On the Sensitivity of Shape Fitting Problems
In this article, we study shape fitting problems, $\epsilon$-coresets, and total sensitivity. We focus on the $(j,k)$-projective clustering problems, including $k$-median/$k$-means, $k$-line clustering, $j$-subspace approximation, and the integer $(j,k)$-projective clustering problem. We derive upper bounds of total sensitivities for these problems, and obtain $\epsilon$-coresets using these upper bounds. Using a dimension-reduction type argument, we are able to greatly simplify earlier results on total sensitivity for the $k$-median/$k$-means clustering problems, and obtain positively-weighted $\epsilon$-coresets for several variants of the $(j,k)$-projective clustering problem. We also extend an earlier result on $\epsilon$-coresets for the integer $(j,k)$-projective clustering problem in fixed dimension to the case of high dimension.
💡 Research Summary
This paper presents a unified theoretical framework for a broad class of shape‑fitting problems called ((j,k))-projective clustering. In this setting each of the (k) clusters is required to be approximated by a (j)-dimensional affine subspace (a point, line, plane, etc.), and the objective is the sum of distances from data points to the subspace of their assigned cluster. The authors focus on two intertwined concepts: total sensitivity, a measure of how much any single point can influence the optimal solution, and (\epsilon)-coresets, small weighted subsets that preserve the objective up to a factor ((1\pm\epsilon)).

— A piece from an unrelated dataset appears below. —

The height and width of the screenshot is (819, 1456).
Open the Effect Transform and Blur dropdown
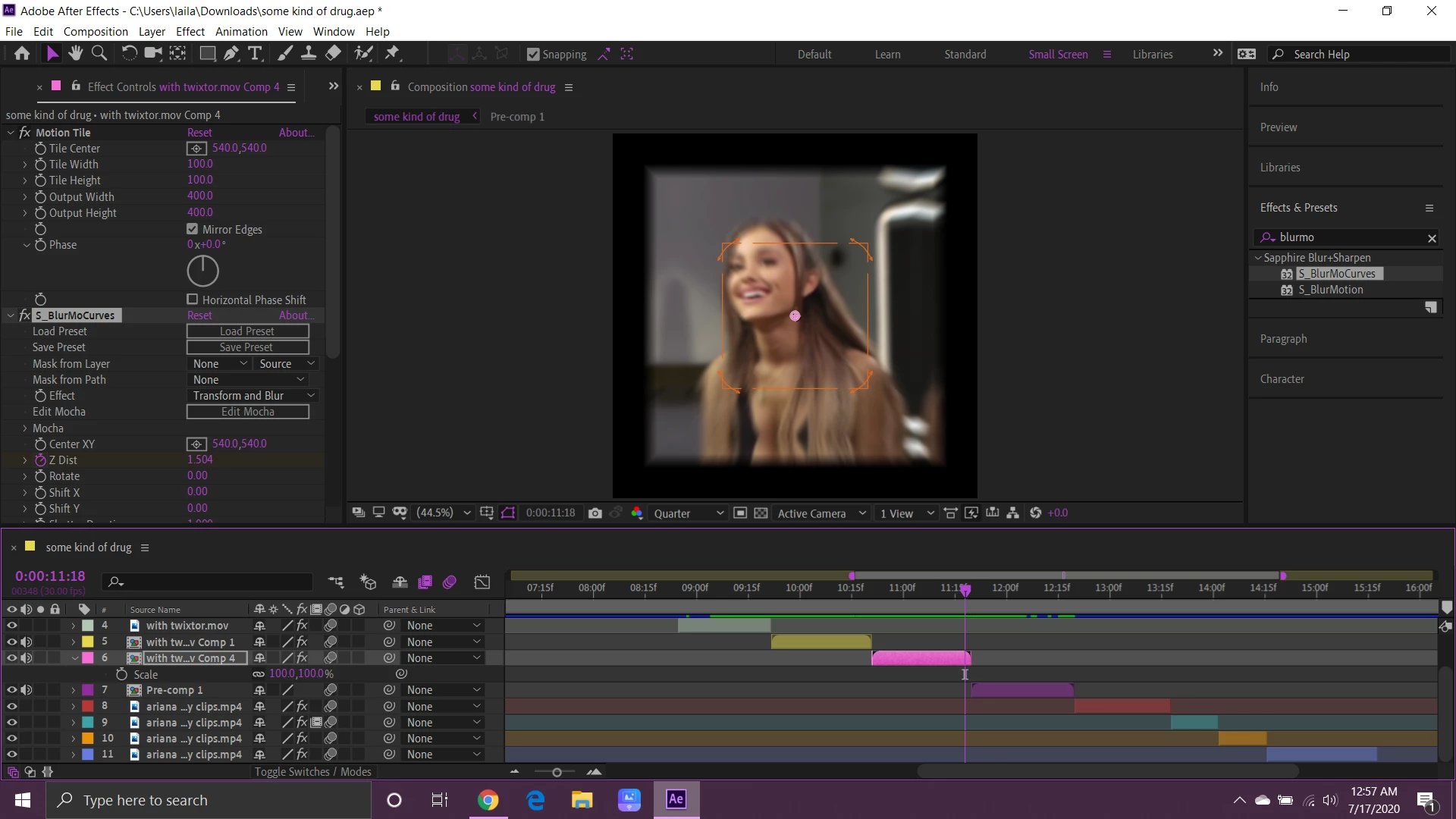tap(253, 396)
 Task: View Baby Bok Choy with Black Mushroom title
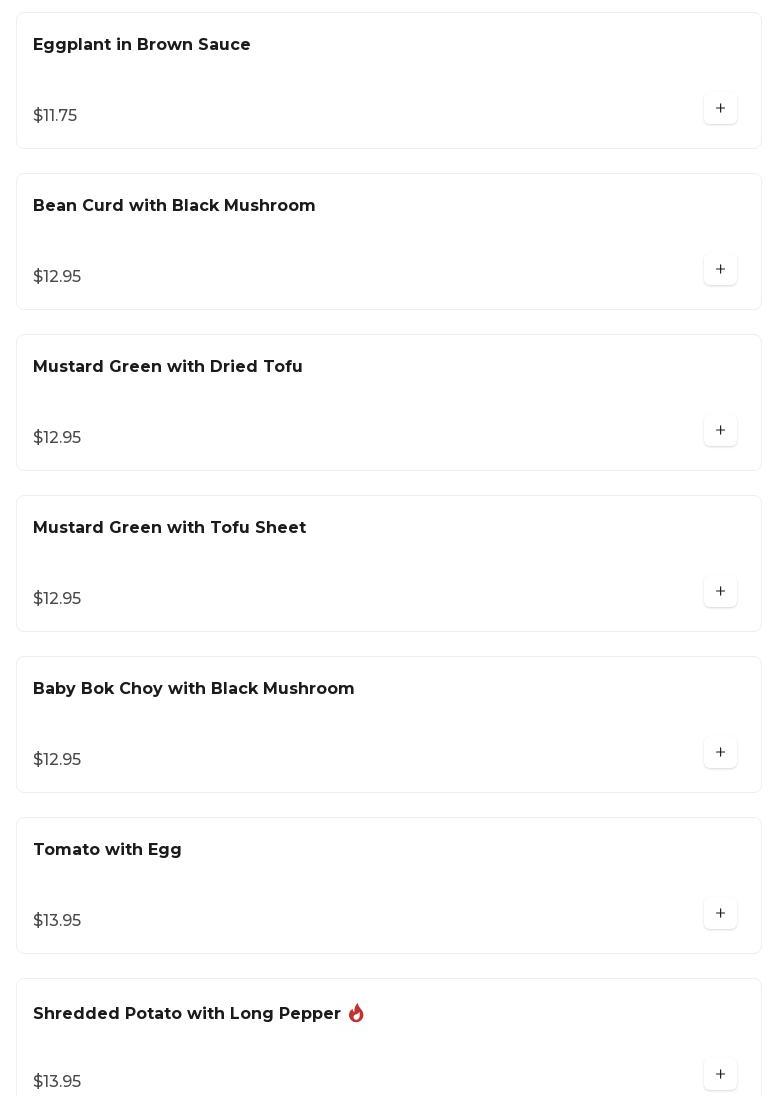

The first major contribution is a new upper bound on total sensitivity that holds for all ((j,k))-projective clustering problems, regardless of the ambient dimension (d) or the number of points (n). By applying a Johnson‑Lindenstrauss style dimensionality reduction to the input, they show that the sensitivity of each point is essentially unchanged, and that the total sensitivity is bounded by (O(kj)). This dramatically simplifies earlier analyses that treated (k)-means, (k)-median, and (k)-line clustering separately and often yielded bounds involving (\log n) or other extraneous factors.
Using this bound, the paper derives a generic coreset construction algorithm. Each point is sampled with probability proportional to its sensitivity and assigned a weight equal to the inverse of that probability. Because the total sensitivity is (O(kj)), the resulting coreset size is (\tilde O!\big(\frac{kj}{\epsilon^{2}}\big)). Importantly, all weights are positive, which allows standard optimization procedures (gradient descent, EM, etc.) to be applied directly to the coreset without any special handling of negative weights.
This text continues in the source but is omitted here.